● **Required work**:
Please, in the data that follows, copy exactly the lines from the line with "Accept (1538, 2172)" through the last one, both included. Do not include pictures.

═══ Extracted data ═══

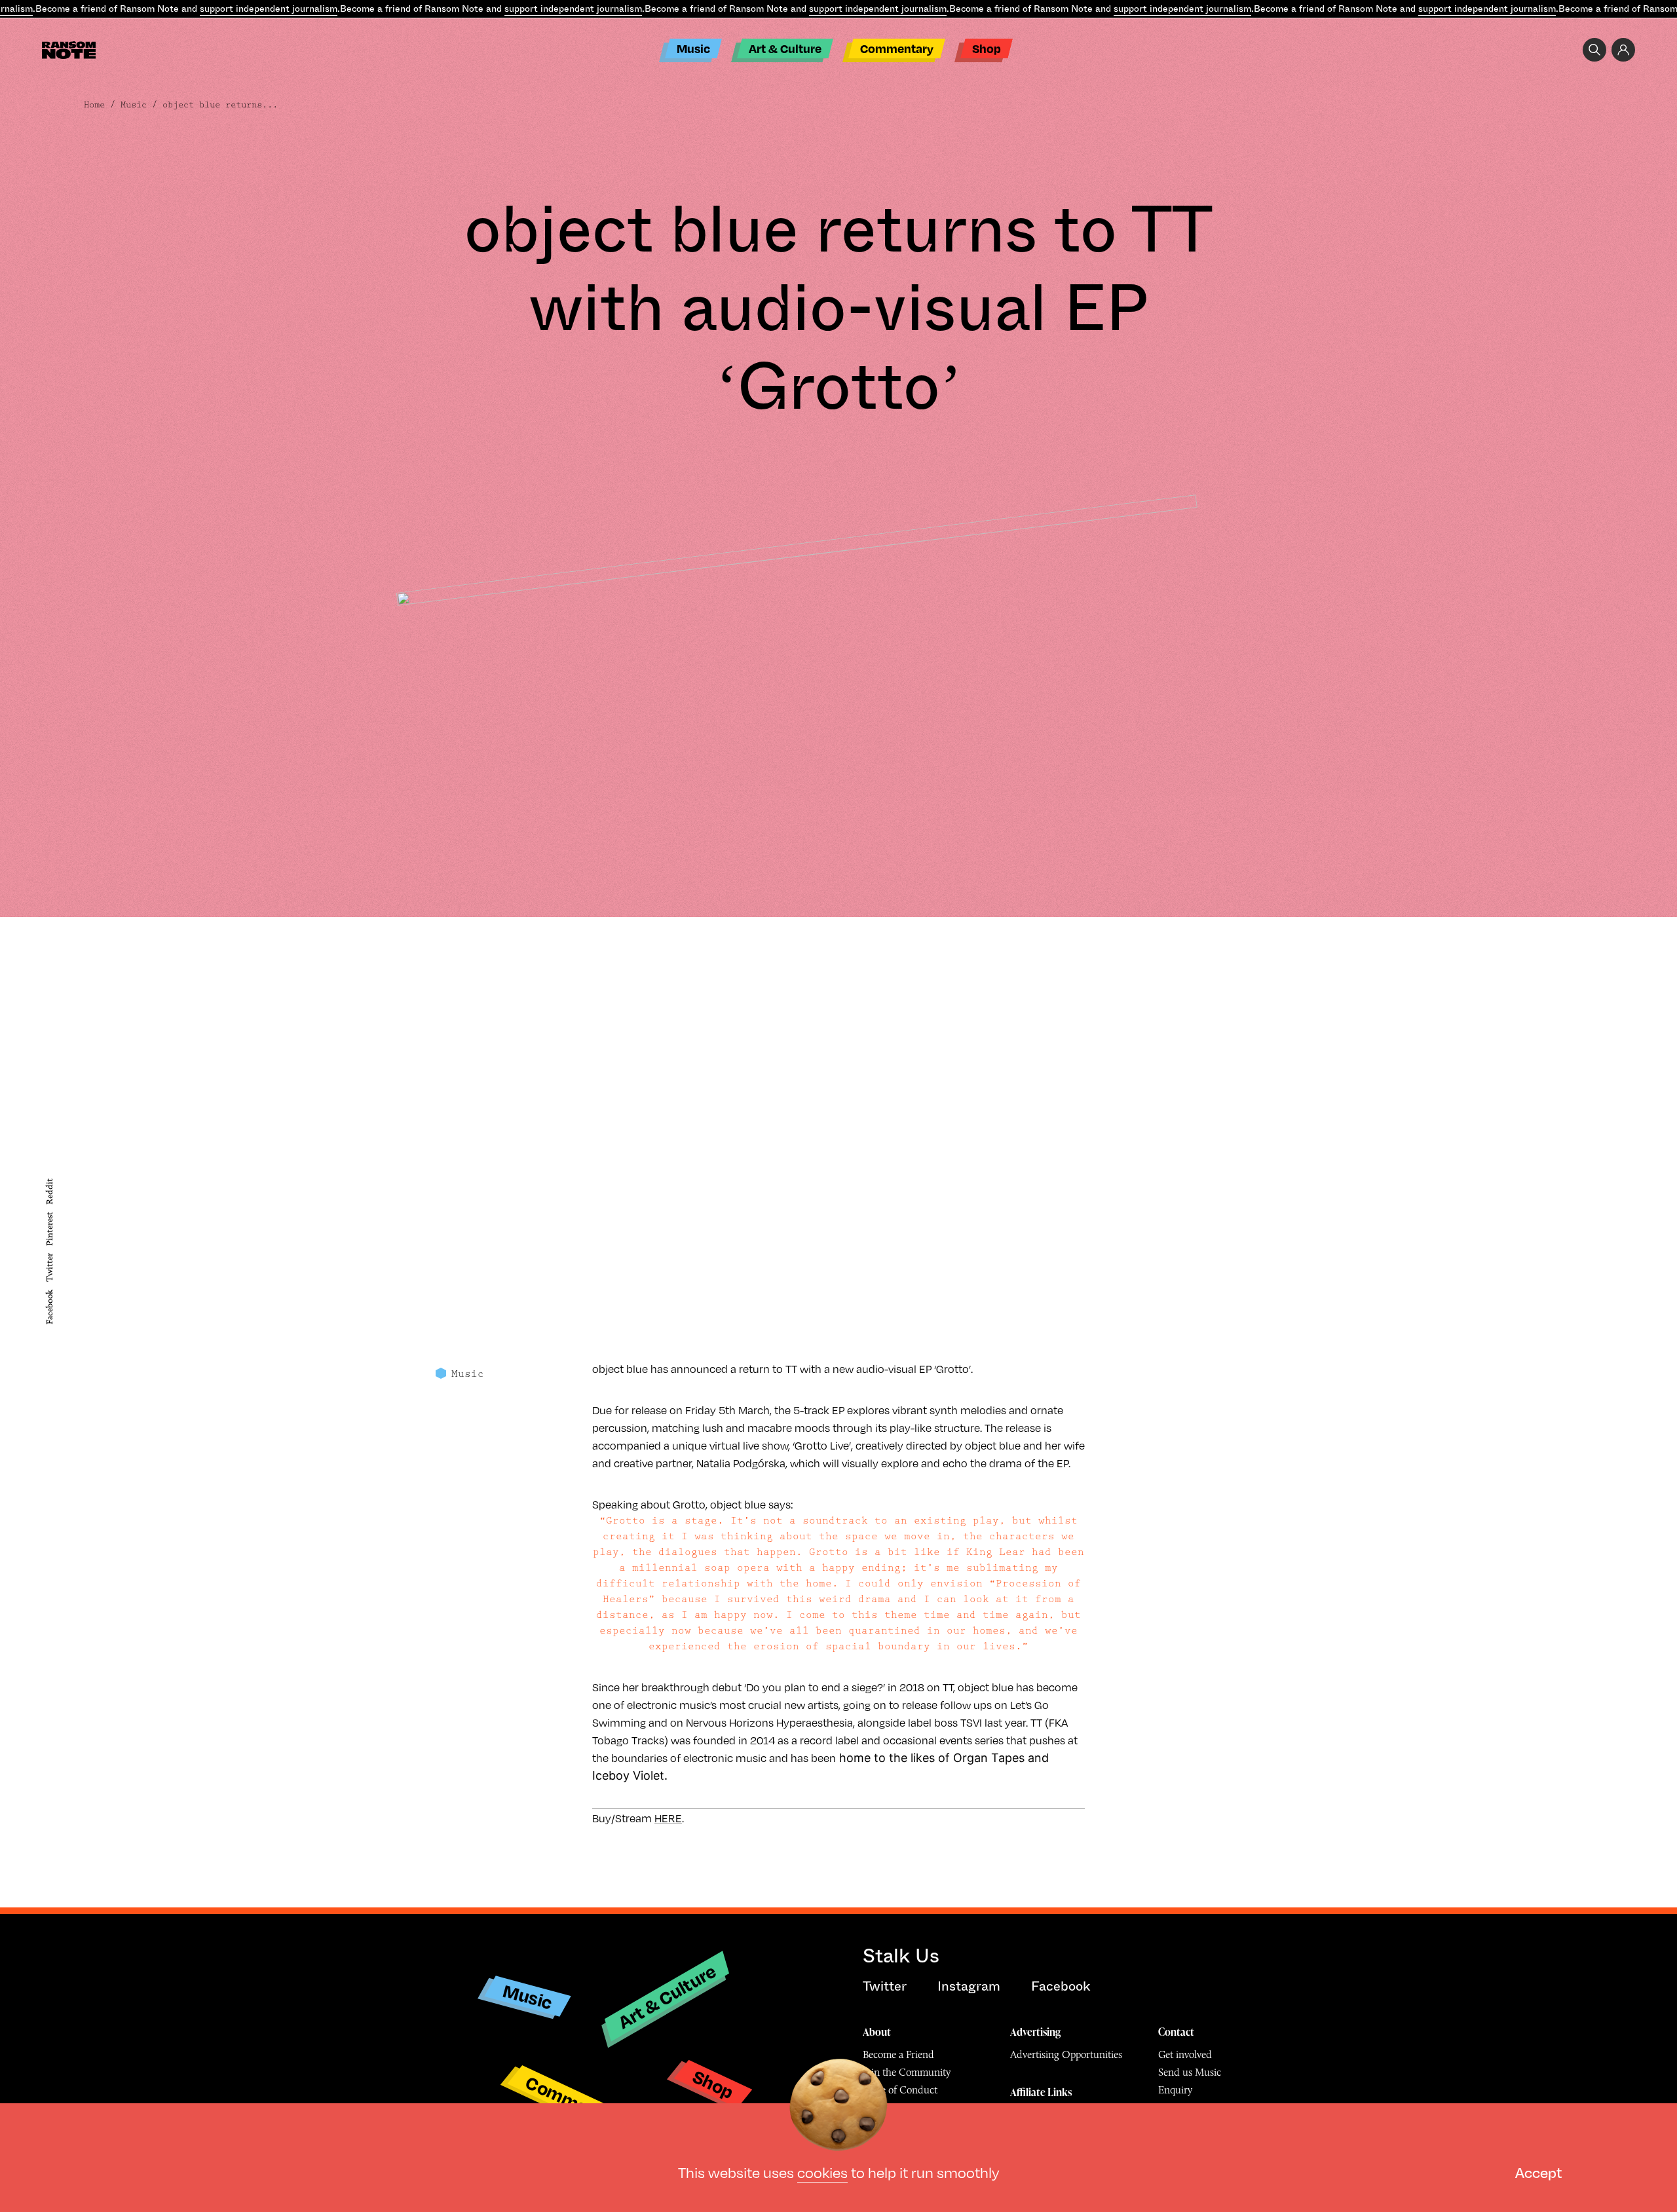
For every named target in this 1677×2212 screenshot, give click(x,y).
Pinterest (49, 1229)
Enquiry (1175, 2090)
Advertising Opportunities (1066, 2054)
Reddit (49, 1191)
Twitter (49, 1268)
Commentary (896, 48)
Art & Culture (785, 48)
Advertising (1035, 2032)
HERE (668, 1818)
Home (94, 105)
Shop (986, 48)
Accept (1538, 2172)
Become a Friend (898, 2054)
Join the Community (907, 2072)
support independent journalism (268, 8)
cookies (822, 2172)
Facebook (49, 1307)
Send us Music (1189, 2072)
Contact (1176, 2032)
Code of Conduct (900, 2090)
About (877, 2032)
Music (693, 48)
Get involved (1185, 2054)
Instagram (968, 1986)
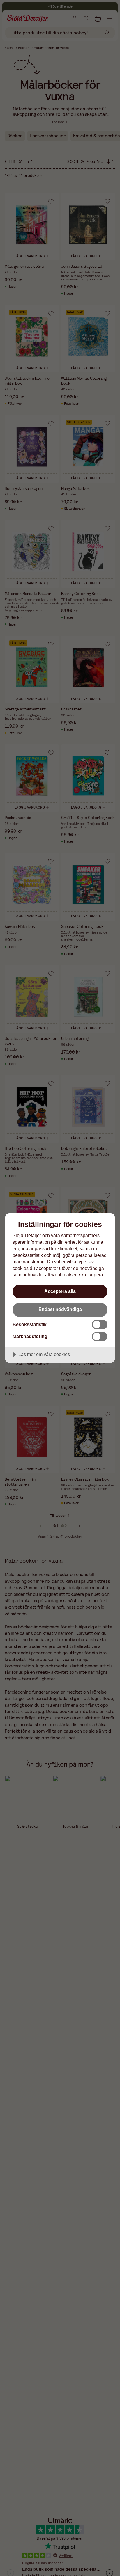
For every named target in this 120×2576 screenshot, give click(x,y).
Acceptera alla (60, 1291)
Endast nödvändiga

═══

● **Response below**:
Accept (1538, 2172)
Become a Friend (898, 2054)
Join the Community (907, 2072)
support independent journalism (268, 8)
cookies (822, 2172)
Facebook (49, 1307)
Send us Music (1189, 2072)
Contact (1176, 2032)
Code of Conduct (900, 2090)
About (877, 2032)
Music (693, 48)
Get involved (1185, 2054)
Instagram (968, 1986)
For every named target in this 120×2576 screenshot, give click(x,y).
Acceptera alla (60, 1291)
Endast nödvändiga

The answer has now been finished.